Start of Data for analysis

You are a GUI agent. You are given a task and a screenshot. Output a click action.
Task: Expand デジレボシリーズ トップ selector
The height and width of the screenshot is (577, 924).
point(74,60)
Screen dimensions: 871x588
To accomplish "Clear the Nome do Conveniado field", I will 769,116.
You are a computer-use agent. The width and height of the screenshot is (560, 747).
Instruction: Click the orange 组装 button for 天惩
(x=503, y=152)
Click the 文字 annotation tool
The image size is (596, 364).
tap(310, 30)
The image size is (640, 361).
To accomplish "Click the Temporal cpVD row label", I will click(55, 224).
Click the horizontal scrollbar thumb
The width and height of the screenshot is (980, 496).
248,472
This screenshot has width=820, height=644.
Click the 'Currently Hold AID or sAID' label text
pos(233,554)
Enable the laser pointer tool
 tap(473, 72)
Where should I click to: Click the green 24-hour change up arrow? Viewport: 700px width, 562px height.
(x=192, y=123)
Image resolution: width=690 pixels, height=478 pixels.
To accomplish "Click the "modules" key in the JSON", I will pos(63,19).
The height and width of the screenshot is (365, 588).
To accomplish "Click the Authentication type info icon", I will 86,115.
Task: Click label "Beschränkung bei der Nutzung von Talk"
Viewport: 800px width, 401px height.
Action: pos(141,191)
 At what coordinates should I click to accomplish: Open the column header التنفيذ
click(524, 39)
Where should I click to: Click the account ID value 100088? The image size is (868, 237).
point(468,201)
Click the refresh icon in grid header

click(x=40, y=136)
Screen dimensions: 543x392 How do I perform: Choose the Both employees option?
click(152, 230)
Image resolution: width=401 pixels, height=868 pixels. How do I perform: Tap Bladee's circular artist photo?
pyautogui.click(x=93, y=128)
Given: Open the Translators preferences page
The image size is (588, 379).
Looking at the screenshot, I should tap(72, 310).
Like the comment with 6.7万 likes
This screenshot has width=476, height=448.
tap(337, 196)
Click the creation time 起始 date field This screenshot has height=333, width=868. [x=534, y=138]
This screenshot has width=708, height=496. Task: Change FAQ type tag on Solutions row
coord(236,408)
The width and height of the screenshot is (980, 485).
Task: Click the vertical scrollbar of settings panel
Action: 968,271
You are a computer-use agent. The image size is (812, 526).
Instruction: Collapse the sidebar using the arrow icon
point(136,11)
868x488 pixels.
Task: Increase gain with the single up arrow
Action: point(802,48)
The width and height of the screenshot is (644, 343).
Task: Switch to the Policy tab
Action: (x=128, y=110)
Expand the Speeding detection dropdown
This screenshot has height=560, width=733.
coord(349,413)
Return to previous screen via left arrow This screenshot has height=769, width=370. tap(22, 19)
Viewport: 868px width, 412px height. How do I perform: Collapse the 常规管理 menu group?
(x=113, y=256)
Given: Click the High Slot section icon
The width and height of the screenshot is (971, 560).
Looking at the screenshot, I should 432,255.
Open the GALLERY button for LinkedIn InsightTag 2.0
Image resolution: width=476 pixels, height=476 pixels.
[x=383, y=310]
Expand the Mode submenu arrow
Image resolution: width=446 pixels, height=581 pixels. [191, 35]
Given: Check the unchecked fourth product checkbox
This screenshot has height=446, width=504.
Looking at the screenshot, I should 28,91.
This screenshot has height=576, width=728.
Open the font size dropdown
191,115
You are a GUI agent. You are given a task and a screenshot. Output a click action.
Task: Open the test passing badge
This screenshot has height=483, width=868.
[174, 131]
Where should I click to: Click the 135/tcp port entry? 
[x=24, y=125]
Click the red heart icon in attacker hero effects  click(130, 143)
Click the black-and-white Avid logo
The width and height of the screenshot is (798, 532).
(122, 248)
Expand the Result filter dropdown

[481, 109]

End of Data for analysis

**Problem description**
Your answer must be the full set of entries, copied exactly.

**Solution**
You are a GUI agent. You are given a task and a screenshot. Output a click action.
Task: Expand デジレボシリーズ トップ selector
The height and width of the screenshot is (577, 924).
point(74,60)
Screen dimensions: 871x588
To accomplish "Clear the Nome do Conveniado field", I will 769,116.
You are a computer-use agent. The width and height of the screenshot is (560, 747).
Instruction: Click the orange 组装 button for 天惩
(x=503, y=152)
Click the 文字 annotation tool
The image size is (596, 364).
tap(310, 30)
The image size is (640, 361).
To accomplish "Click the Temporal cpVD row label", I will click(55, 224).
Click the horizontal scrollbar thumb
The width and height of the screenshot is (980, 496).
248,472
This screenshot has width=820, height=644.
Click the 'Currently Hold AID or sAID' label text
pos(233,554)
Enable the laser pointer tool
 tap(473, 72)
Where should I click to: Click the green 24-hour change up arrow? Viewport: 700px width, 562px height.
(x=192, y=123)
Image resolution: width=690 pixels, height=478 pixels.
To accomplish "Click the "modules" key in the JSON", I will pos(63,19).
The height and width of the screenshot is (365, 588).
To accomplish "Click the Authentication type info icon", I will 86,115.
Task: Click label "Beschränkung bei der Nutzung von Talk"
Viewport: 800px width, 401px height.
Action: pos(141,191)
 At what coordinates should I click to accomplish: Open the column header التنفيذ
click(524, 39)
Where should I click to: Click the account ID value 100088? The image size is (868, 237).
point(468,201)
Click the refresh icon in grid header

click(x=40, y=136)
Screen dimensions: 543x392 How do I perform: Choose the Both employees option?
click(152, 230)
Image resolution: width=401 pixels, height=868 pixels. How do I perform: Tap Bladee's circular artist photo?
pyautogui.click(x=93, y=128)
Given: Open the Translators preferences page
The image size is (588, 379).
Looking at the screenshot, I should tap(72, 310).
Like the comment with 6.7万 likes
This screenshot has width=476, height=448.
tap(337, 196)
Click the creation time 起始 date field This screenshot has height=333, width=868. [x=534, y=138]
This screenshot has width=708, height=496. Task: Change FAQ type tag on Solutions row
coord(236,408)
The width and height of the screenshot is (980, 485).
Task: Click the vertical scrollbar of settings panel
Action: 968,271
You are a computer-use agent. The image size is (812, 526).
Instruction: Collapse the sidebar using the arrow icon
point(136,11)
868x488 pixels.
Task: Increase gain with the single up arrow
Action: point(802,48)
The width and height of the screenshot is (644, 343).
Task: Switch to the Policy tab
Action: (x=128, y=110)
Expand the Speeding detection dropdown
This screenshot has height=560, width=733.
coord(349,413)
Return to previous screen via left arrow This screenshot has height=769, width=370. tap(22, 19)
Viewport: 868px width, 412px height. How do I perform: Collapse the 常规管理 menu group?
(x=113, y=256)
Given: Click the High Slot section icon
The width and height of the screenshot is (971, 560).
Looking at the screenshot, I should 432,255.
Open the GALLERY button for LinkedIn InsightTag 2.0
Image resolution: width=476 pixels, height=476 pixels.
[x=383, y=310]
Expand the Mode submenu arrow
Image resolution: width=446 pixels, height=581 pixels. [191, 35]
Given: Check the unchecked fourth product checkbox
This screenshot has height=446, width=504.
Looking at the screenshot, I should 28,91.
This screenshot has height=576, width=728.
Open the font size dropdown
191,115
You are a GUI agent. You are given a task and a screenshot. Output a click action.
Task: Open the test passing badge
This screenshot has height=483, width=868.
[174, 131]
Where should I click to: Click the 135/tcp port entry? 
[x=24, y=125]
Click the red heart icon in attacker hero effects  click(130, 143)
Click the black-and-white Avid logo
The width and height of the screenshot is (798, 532).
(122, 248)
Expand the Result filter dropdown

[481, 109]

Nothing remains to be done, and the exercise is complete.